Sentenza 25 marzo 2003
Massime • 1
L'opposizione all'esecuzione in corso si propone (art. 615 comma secondo) con ricorso al giudice dell'esecuzione (qualora non sia proposta oralmente in una udienza del processo esecutivo) e va, in tal caso, notificata al creditore procedente insieme con il decreto del giudice dell'esecuzione che fissi l'udienza per la comparizione delle parti dinanzi a sè (e ciò nel termine perentorio che il giudice dell'esecuzione abbia stabilito), notificazione che ben può avere, come destinatario, il difensore del creditore procedente cui questi abbia conferito procura, atteso che, in difetto di limitazioni, tale atto abilita il difensore stesso a rappresentare la parte anche nei giudizi di opposizione.

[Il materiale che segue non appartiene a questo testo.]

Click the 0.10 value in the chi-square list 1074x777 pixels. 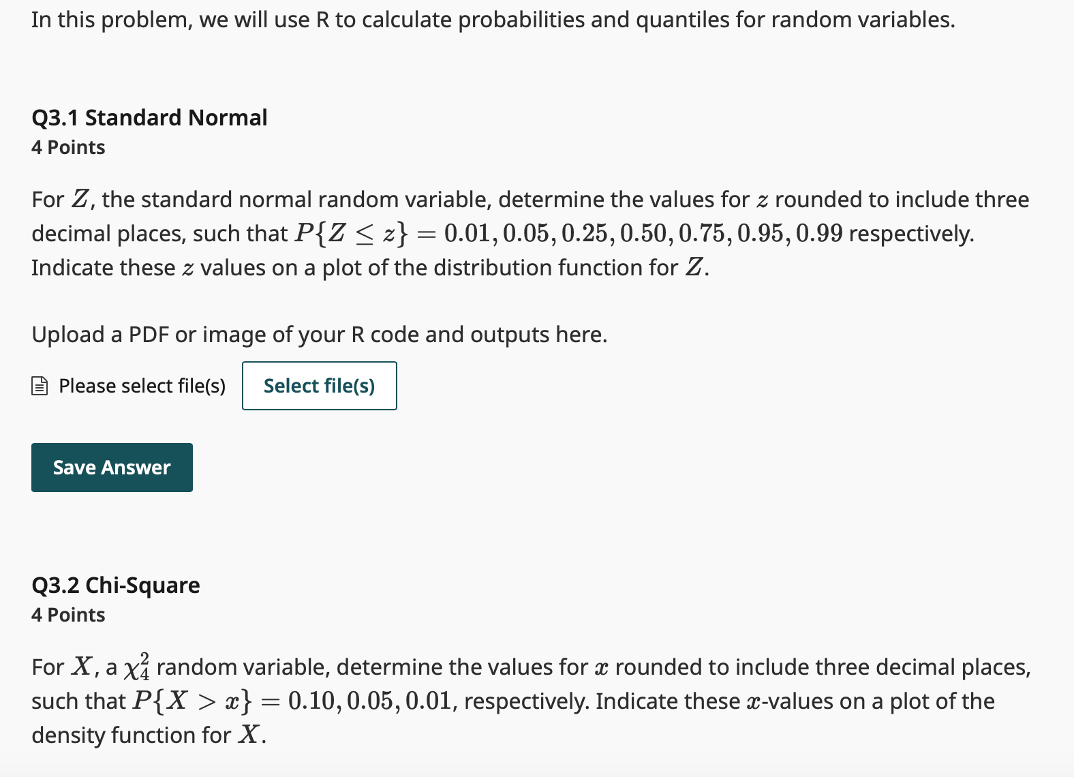click(x=314, y=701)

Ne consegue che, qualora il creditore procedente abbia azionato il processo esecutivo (mercè notificazione del precetto) dichiarandosi difensore di sè stesso - e stante, per l'effetto, la coincidenza tra parte e difensore - non si pone alcuna questione se il ricorso debba essere notificato alla parte personalmente, ovvero possa esserlo al suo procuratore, trattandosi, in tal caso, di notificare, puramente e semplicemente (come accaduto nella specie), il ricorso alla parte.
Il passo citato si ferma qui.